━━ Information given ━━

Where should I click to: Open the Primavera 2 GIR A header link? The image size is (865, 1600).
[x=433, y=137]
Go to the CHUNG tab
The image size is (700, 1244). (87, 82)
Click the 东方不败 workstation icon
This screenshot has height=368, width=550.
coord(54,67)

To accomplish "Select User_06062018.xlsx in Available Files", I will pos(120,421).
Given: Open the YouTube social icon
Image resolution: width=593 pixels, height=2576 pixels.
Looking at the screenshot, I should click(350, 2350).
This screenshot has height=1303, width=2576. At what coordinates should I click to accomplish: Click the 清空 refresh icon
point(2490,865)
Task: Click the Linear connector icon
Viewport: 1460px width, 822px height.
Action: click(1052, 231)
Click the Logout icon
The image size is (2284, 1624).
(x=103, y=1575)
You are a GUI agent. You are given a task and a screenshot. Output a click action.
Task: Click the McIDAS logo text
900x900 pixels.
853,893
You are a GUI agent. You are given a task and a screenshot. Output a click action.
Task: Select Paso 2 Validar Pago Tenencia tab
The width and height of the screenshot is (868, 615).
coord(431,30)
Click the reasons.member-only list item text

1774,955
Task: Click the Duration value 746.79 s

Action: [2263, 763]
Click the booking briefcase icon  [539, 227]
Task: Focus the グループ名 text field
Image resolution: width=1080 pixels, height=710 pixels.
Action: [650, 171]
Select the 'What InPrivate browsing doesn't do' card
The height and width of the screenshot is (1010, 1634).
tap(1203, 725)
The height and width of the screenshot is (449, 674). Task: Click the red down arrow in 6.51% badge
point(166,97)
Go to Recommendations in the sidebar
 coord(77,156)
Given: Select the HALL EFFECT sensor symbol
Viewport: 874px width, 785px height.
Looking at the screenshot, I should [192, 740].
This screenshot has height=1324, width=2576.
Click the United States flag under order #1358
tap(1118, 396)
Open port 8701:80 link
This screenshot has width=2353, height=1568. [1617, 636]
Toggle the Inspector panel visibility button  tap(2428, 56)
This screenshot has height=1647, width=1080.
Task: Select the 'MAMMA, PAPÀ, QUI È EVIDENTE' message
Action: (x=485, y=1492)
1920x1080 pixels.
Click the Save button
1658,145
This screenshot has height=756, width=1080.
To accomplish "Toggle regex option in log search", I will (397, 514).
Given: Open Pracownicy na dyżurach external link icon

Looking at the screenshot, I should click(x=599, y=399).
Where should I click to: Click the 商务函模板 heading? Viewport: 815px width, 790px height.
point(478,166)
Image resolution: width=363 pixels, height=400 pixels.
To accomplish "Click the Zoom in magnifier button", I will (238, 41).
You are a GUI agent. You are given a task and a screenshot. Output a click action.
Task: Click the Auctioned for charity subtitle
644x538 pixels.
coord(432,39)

━━━

▶ _Task prompt_:
Rewrite the data above as a JSON list of strings, one string per line, leaving out blank lines.

▶ _Written response_:
[
  "Where should I click to: Open the Primavera 2 GIR A header link? The image size is (865, 1600).",
  "[x=433, y=137]",
  "Go to the CHUNG tab",
  "The image size is (700, 1244). (87, 82)",
  "Click the 东方不败 workstation icon",
  "This screenshot has height=368, width=550.",
  "coord(54,67)",
  "To accomplish \"Select User_06062018.xlsx in Available Files\", I will pos(120,421).",
  "Given: Open the YouTube social icon",
  "Image resolution: width=593 pixels, height=2576 pixels.",
  "Looking at the screenshot, I should click(350, 2350).",
  "This screenshot has height=1303, width=2576. At what coordinates should I click to accomplish: Click the 清空 refresh icon",
  "point(2490,865)",
  "Task: Click the Linear connector icon",
  "Viewport: 1460px width, 822px height.",
  "Action: click(1052, 231)",
  "Click the Logout icon",
  "The image size is (2284, 1624).",
  "(x=103, y=1575)",
  "You are a GUI agent. You are given a task and a screenshot. Output a click action.",
  "Task: Click the McIDAS logo text",
  "900x900 pixels.",
  "853,893",
  "You are a GUI agent. You are given a task and a screenshot. Output a click action.",
  "Task: Select Paso 2 Validar Pago Tenencia tab",
  "The width and height of the screenshot is (868, 615).",
  "coord(431,30)",
  "Click the reasons.member-only list item text",
  "1774,955",
  "Task: Click the Duration value 746.79 s",
  "Action: [2263, 763]",
  "Click the booking briefcase icon  [539, 227]",
  "Task: Focus the グループ名 text field",
  "Image resolution: width=1080 pixels, height=710 pixels.",
  "Action: [650, 171]",
  "Select the 'What InPrivate browsing doesn't do' card",
  "The height and width of the screenshot is (1010, 1634).",
  "tap(1203, 725)",
  "The height and width of the screenshot is (449, 674). Task: Click the red down arrow in 6.51% badge",
  "point(166,97)",
  "Go to Recommendations in the sidebar",
  " coord(77,156)",
  "Given: Select the HALL EFFECT sensor symbol",
  "Viewport: 874px width, 785px height.",
  "Looking at the screenshot, I should [192, 740].",
  "This screenshot has height=1324, width=2576.",
  "Click the United States flag under order #1358",
  "tap(1118, 396)",
  "Open port 8701:80 link",
  "This screenshot has width=2353, height=1568. [1617, 636]",
  "Toggle the Inspector panel visibility button  tap(2428, 56)",
  "This screenshot has height=1647, width=1080.",
  "Task: Select the 'MAMMA, PAPÀ, QUI È EVIDENTE' message",
  "Action: (x=485, y=1492)",
  "1920x1080 pixels.",
  "Click the Save button",
  "1658,145",
  "This screenshot has height=756, width=1080.",
  "To accomplish \"Toggle regex option in log search\", I will (397, 514).",
  "Given: Open Pracownicy na dyżurach external link icon",
  "Looking at the screenshot, I should click(x=599, y=399).",
  "Where should I click to: Click the 商务函模板 heading? Viewport: 815px width, 790px height.",
  "point(478,166)",
  "Image resolution: width=363 pixels, height=400 pixels.",
  "To accomplish \"Click the Zoom in magnifier button\", I will (238, 41).",
  "You are a GUI agent. You are given a task and a screenshot. Output a click action.",
  "Task: Click the Auctioned for charity subtitle",
  "644x538 pixels.",
  "coord(432,39)"
]